Lower yields, oversubscribed bond auctions and strong investor demand have reduced immediate reliance on external borrowing, with Treasury bill yields falling below eight per cent in December 2025 from 9.9 per cent a year earlier.
However, Moody’s cautions that Kenya’s credit profile remains constrained by weak debt affordability and limited progress on fiscal consolidation.
Large fiscal deficits, projected to remain close to six per cent of GDP and heavy reliance on domestic borrowing continue to expose the country to shifts in financing conditions, while interest payments absorb more than 30 per cent of government revenue.

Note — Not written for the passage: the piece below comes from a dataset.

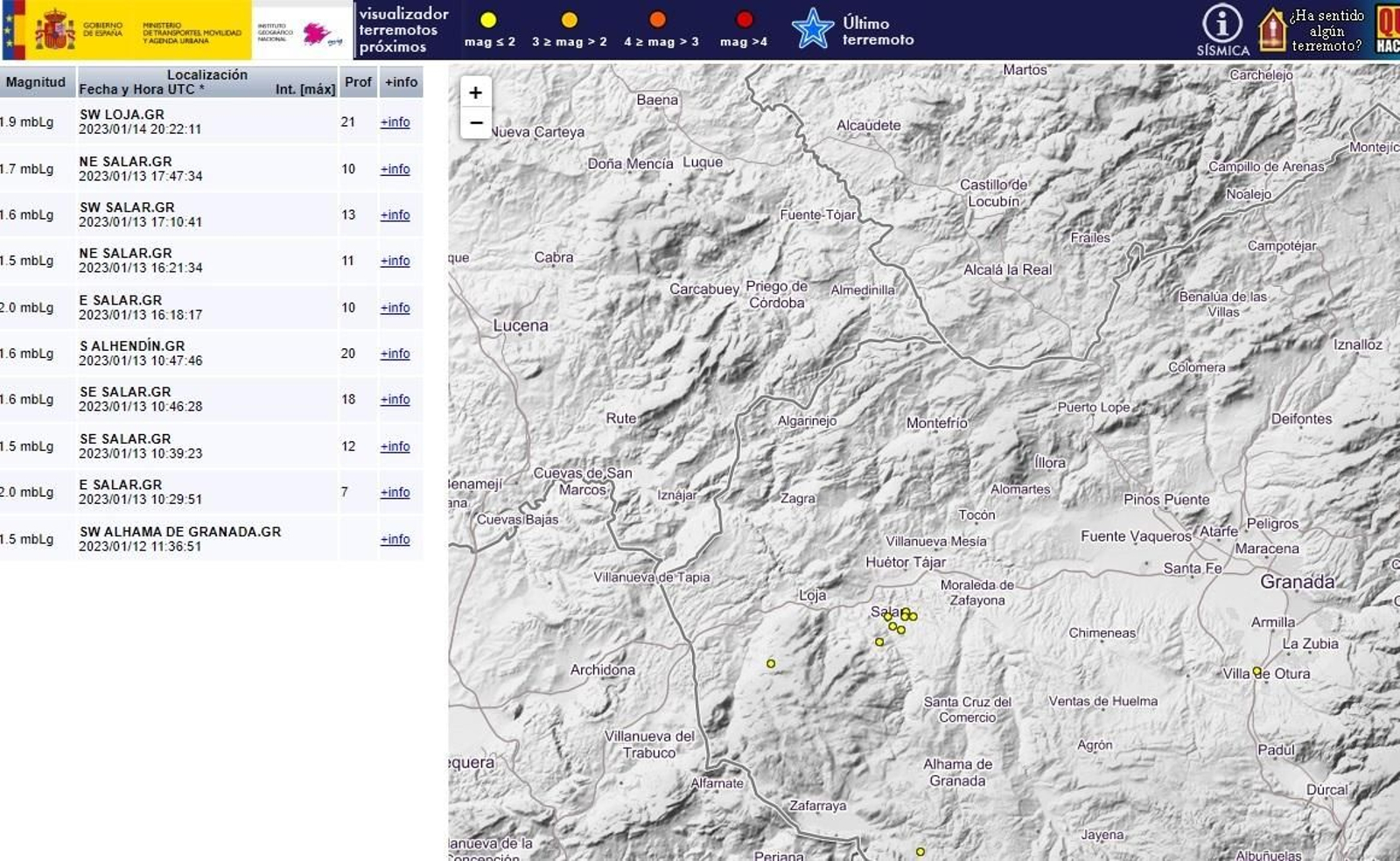Select the E SALAR.GR row from 10:29:51
This screenshot has height=861, width=1400.
click(122, 492)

Reflecting these mixed dynamics, the agency says the stable outlook assumes recent improvements will hold, supported by Kenya’s diversified economy and solid medium-term growth potential.
“The stable outlook reflects our expectation that Kenya will sustain the recent improvements in external liquidity and funding flexibility,” Moody’s said.

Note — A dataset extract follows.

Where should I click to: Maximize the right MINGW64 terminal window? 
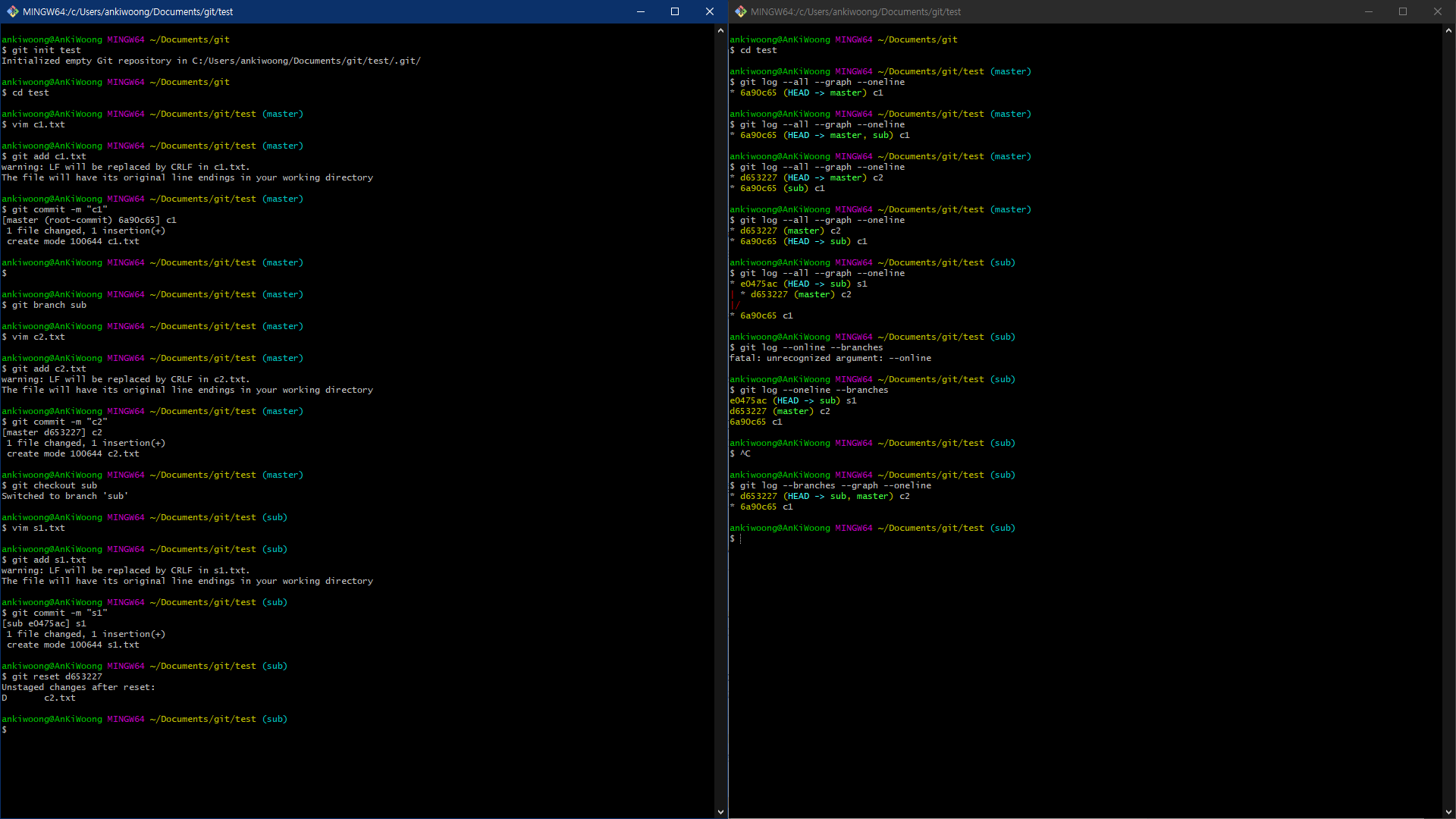click(x=1403, y=11)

Concurrently, Moody’s raised Kenya’s local-currency ceiling to Ba3 from B1 and the foreign-currency ceiling to B1 from B2, citing reduced external imbalances and an open capital account.

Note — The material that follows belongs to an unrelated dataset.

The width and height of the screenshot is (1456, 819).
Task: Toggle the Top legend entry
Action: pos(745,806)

Nonetheless, political risks, policy predictability challenges and high borrowing costs remain key constraints on faster credit improvement.
Moody’s decision to lift Kenya’s credit rating from Caa1 to B3 is an important signal about the country’s economic direction, but for the ordinary Kenyan, its significance lies less in financial jargon and more in reduced pressure on the economy.
At its core, the upgrade sends a clear message: Kenya is less likely to default on its debts in the near term.
This matters because when a country edges toward default, the costs are often passed down to citizens through higher taxes, inflation, job losses and cuts to essential services.
Avoiding that scenario helps protect livelihoods.
Moody’s points to stronger foreign-exchange reserves, a more stable shilling and improved access to financing.
In simple terms, the country now has more dollars in reserve, fewer moments of panic around debt repayments, and more room to plan rather than firefight.
This helps stabilise prices, safeguard critical imports such as fuel and medicine, and reduce sudden economic shocks that tend to hit low-income households hardest.
The upgrade also reassures investors, both local and foreign, that Kenya is not on the brink, helping to protect jobs and keep businesses operating.
For the ‘mama mboga’, the 'boda boda' rider and small business owners, this does not translate into instant relief, but it lowers the risk of the economy deteriorating sharply overnight.
Politically, Moody’s is clear that this is not a reward for prosperity, but recognition of crisis management.
The upgrade offers the government credibility, but not a blank cheque. It marks a step back from the edge, buying Kenya time to stabilise.
The report also highlighted environmental, social and governance risks weighing on Kenya’s credit profile, including climate-related vulnerabilities, high poverty levels, unemployment, and weak governance indicators.
The institution observed that Kenya's fiscal health is still not out of the woods, given the increasing needs and limited funding. It said Kenya had a lot to do to strengthen its fiscal wellness; the high levels of poverty indicate Kenya has yet to make it.
Among the measures it recommended were strengthening the country's financial policy effectiveness, curbing corruption and improving the implementation of the rule of law.